Friday, April 26, 2013

Science on the Desktop

For decades, I've been hoping I'd live long enough to see a day when serious science could be done on the desktop by dedicated amateurs. Amateur astronomers know what I'm talking about. You can't do much particle physics on the desktop, and there are no affordable desktop electron microscopes (yet), but if comparative genomics is your thing? Get ready to rock and roll, my friend.

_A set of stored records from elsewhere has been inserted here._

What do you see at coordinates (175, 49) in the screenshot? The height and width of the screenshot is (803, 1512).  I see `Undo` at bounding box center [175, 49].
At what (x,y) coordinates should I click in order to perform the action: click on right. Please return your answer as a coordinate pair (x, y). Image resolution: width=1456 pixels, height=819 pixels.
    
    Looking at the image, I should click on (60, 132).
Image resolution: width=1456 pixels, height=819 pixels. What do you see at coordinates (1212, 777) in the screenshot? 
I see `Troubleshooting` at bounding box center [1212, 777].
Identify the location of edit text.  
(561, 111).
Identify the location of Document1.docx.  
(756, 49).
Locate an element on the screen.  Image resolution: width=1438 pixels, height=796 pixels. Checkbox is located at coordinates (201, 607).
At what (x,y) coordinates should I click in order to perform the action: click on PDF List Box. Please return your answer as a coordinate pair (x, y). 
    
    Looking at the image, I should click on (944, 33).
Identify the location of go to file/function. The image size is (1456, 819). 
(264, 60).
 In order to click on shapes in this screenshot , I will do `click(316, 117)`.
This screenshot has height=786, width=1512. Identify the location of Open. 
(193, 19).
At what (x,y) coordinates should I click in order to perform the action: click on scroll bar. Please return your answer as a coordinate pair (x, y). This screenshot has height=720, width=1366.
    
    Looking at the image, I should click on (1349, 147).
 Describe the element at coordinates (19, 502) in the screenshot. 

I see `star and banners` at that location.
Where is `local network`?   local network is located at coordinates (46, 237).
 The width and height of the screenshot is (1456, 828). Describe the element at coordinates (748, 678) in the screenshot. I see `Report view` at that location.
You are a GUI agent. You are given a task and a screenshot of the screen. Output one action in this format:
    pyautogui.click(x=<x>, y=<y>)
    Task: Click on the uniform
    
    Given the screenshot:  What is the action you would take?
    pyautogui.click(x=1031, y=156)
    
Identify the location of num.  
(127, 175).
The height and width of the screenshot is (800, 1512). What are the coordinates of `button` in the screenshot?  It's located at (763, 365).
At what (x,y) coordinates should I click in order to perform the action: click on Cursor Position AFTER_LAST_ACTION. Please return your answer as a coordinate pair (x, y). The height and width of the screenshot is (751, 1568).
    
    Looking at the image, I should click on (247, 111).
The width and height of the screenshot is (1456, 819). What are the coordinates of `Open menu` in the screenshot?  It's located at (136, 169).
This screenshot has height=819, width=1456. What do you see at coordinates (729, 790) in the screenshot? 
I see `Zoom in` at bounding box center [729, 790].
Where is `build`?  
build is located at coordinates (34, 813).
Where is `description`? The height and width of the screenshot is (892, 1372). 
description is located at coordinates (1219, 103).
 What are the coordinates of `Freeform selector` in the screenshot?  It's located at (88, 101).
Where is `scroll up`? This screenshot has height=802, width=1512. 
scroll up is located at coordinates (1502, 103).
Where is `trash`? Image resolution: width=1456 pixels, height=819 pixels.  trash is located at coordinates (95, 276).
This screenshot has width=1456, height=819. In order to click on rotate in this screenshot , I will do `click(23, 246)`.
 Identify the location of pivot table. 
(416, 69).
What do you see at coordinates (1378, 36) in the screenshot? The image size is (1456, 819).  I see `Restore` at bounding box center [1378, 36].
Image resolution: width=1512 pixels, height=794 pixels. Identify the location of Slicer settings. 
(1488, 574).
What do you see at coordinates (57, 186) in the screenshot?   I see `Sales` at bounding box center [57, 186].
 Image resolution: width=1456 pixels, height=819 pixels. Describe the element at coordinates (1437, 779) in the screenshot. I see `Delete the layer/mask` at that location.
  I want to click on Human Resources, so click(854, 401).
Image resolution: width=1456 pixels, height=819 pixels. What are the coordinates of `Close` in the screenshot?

Over the weekend I discovered http://genomevolution.org and promptly went nuts. Let me take you on a tour of what's possible.

First I should explain that my background is in microbiology, and I've always had a soft spot in my heart (not literally) for organisms with ultra-tiny genomes: things like Chlamydia trachomatis, the sexually transmitted parasite. It's technically a bacterium, but you can't grow it in a dish. It requires a host cell in which to live.

It turns out there are many of these itty-bitty obligate endosymbionts (at least a dozen major families are known), and because of their small size and obligate intracellular lifestyle, they have a lot in common with mitochondria. Which is to say, like mitochondria, they're about a micron in size, they divide on their own, they have circular DNA, and they provide services to the host in exchange for living quarters.

When you look at one of these little creatures under the microscope (whether it's Chlamydia or Ehrlichia or Anaplasma or what have you), you see pretty much the same thing. (See photo.) Namely, a tiny bacterium living in cytoplasm, mimicking a mitochondrion.

When Lynn Margulis wrote her classic 1967 paper suggesting that mitochondria were once tiny bacterial endosymbionts, it seemed laughable at the time, and her ideas were widely criticized (in fact her paper was "rejected by about fifteen journals," she once recalled). Now it's taught in school, of course. But we have a long way to go before we understand how mitochondria work. And we really, really need to know how they work, because for one thing, mitochondria seem to be deeply involved in orchestrating apoptosis (programmed cell death) and various kinds of signal transduction, and until we understand how all that works, we're going to be hindered in understanding cancer.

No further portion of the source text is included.